### EXERCISE TASK
Reproduce the items from the line with "You are a GUI" up to and including the line with "point(200,8)", substituting "drop-down menu" for "dropdown" and keeping everything else identical. Leave the pictures out.

### DATA SUPPLIED
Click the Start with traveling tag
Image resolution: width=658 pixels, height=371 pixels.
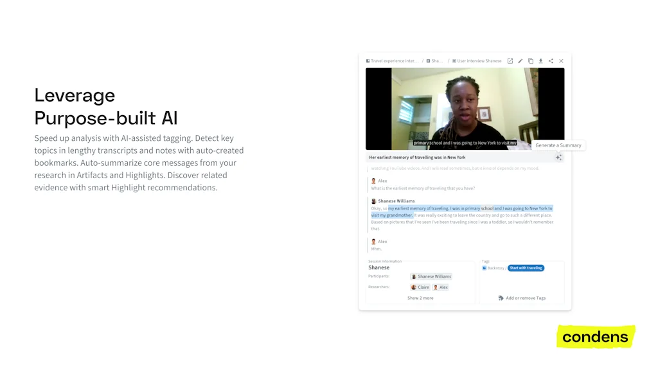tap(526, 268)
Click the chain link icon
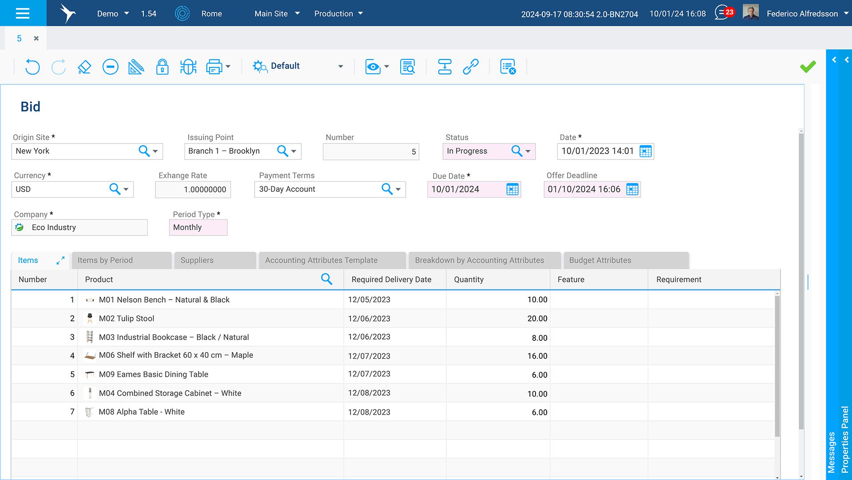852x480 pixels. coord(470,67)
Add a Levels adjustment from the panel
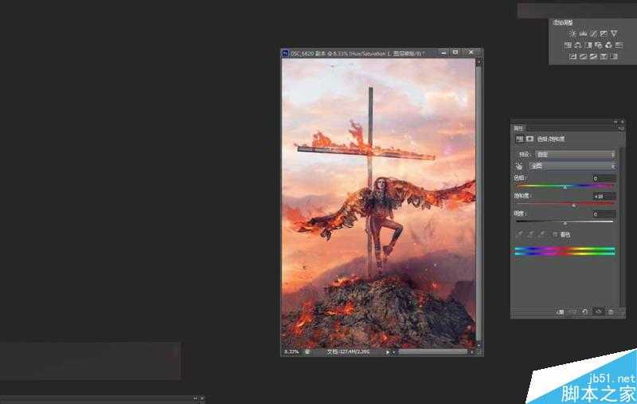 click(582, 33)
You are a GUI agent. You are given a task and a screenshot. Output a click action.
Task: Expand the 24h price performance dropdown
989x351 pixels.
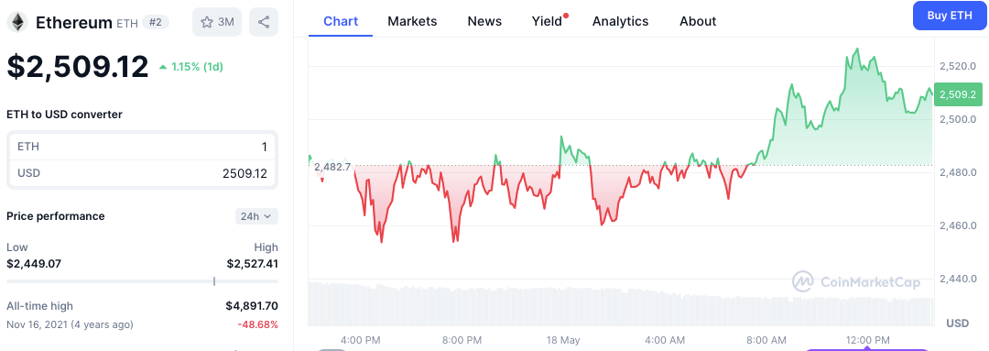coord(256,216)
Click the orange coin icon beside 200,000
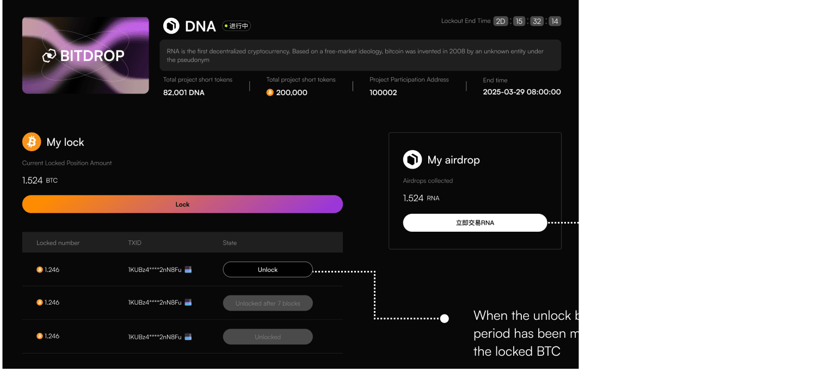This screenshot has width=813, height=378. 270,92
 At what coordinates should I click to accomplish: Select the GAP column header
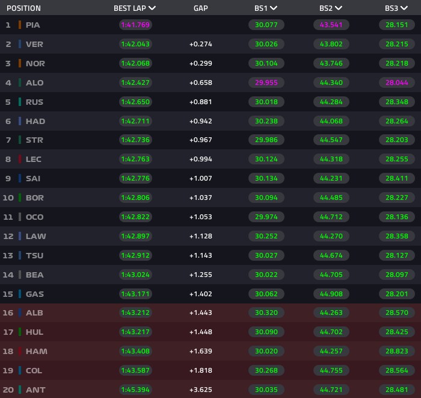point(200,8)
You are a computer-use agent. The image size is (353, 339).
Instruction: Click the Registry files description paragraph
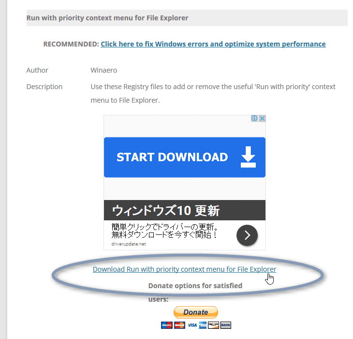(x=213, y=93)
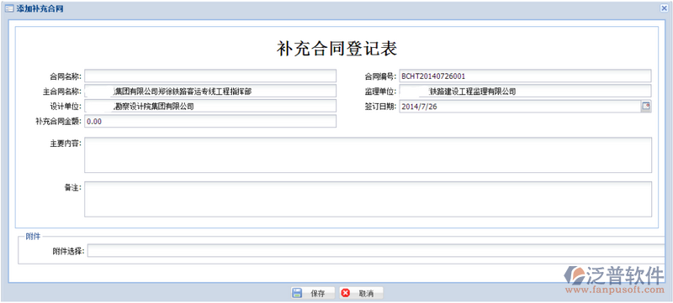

### RESPONSE TO THE EXERCISE
You are a GUI agent. You are given a task and a screenshot. Output a click action.
Task: Expand the 24h price performance drop-down menu
989x351 pixels.
coord(256,216)
Click the orange coin icon beside 200,000
This screenshot has width=813, height=378. 270,92
 At what coordinates should I click to accomplish: Select the GAP column header
point(200,8)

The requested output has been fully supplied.